A jury’s proceedings are secret and generally beyond investigation. If jury members act in good faith and are convinced they can avert an evil by understanding dollar amounts as constitutional dollar amounts, they establish the power of the jury and the ability of the jury to honestly and in good conscience see lawful dollars as facts. 

We live in an economic fact world that includes two monetary systems — paper money overseen by the Fed, and silver coin envisioned by the founders. The currency that circulates is a private issue banknote. The coins hidden away by property owners waiting for a better day are public money minted by the U.S. for the public good and as a public service. 

Jury service is appealing because it gives ordinary people like you a chance to provide reason and intelligent judgment in conflict.‡‡ You represent the common folk. Juries are a gauge of public sentiment and the prevailing religion of the people. Such a case as I describe would be appealed, but you would not need concern yourself further with it because you have unanimously voted and agreed on a price, doing your duty. 


David Tulis writes for Nooganomics.com, which covers local economy and free markets in Chattanooga and beyond.

Sources and notes:

Kevin A. Snider, “Tennessee Pattern Jury Instructions,” 2006, 5th edition, 145 pp. Mr. Snider practices law in Germantown, Tenn.
“Understanding your court system: A Guide to the Judicial Branch,” Tennessee Supreme Court Administrative Office of the Courts (downloaded 2012). I use the glossary of legal terms to teach vocabulary in our homeschool.
Rousas Rushdoony, Institutes of Biblical Law, “The Ninth Commandment” (The Presbyterian and Reformed Publishing Co., 1973), pp. 569-580
‡‡ UTC master’s degree student Brandy L. Hemmer in 2010 wrote a thesis that finds juries in Hamilton County are not representative of the population because they contain a “higher percentage of whites, males, and citizens with higher levels of education and income” than the population at large.
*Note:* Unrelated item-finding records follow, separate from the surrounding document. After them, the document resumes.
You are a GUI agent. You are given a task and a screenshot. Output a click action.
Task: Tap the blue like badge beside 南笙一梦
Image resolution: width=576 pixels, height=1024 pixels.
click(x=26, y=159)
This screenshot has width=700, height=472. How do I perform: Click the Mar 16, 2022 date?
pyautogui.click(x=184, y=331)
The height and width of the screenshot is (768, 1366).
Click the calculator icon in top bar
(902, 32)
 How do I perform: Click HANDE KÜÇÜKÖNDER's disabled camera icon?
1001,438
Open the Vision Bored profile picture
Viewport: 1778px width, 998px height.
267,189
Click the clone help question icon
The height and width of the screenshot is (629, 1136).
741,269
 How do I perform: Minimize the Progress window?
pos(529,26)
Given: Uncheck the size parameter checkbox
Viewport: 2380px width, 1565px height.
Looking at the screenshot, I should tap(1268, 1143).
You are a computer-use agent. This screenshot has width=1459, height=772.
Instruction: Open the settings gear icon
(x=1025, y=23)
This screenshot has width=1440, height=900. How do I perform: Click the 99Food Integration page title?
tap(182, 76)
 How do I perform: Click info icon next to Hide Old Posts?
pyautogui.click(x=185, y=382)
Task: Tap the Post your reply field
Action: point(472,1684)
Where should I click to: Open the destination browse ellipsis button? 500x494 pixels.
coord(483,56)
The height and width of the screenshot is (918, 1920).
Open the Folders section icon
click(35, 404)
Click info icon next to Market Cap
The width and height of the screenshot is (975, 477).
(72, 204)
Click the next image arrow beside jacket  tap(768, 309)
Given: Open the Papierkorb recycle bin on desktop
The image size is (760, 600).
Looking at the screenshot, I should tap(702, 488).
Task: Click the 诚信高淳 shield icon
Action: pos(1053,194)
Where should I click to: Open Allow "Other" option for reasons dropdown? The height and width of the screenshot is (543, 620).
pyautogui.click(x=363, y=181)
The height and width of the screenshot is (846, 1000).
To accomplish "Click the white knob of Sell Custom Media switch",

She’s not happy you’re smart, but I have read only her abstract. A more literate juror is less likely to be swayed by lawyer rhetoric and more likely to be a better judge of facts and law. In colonial days, only people who owned land shared in public franchises such as voting because they are the most capable and responsible.
‡ The seizure of Parkway Towers downtown for the stadium was overturned on appeal because the claimants could not prove a public use.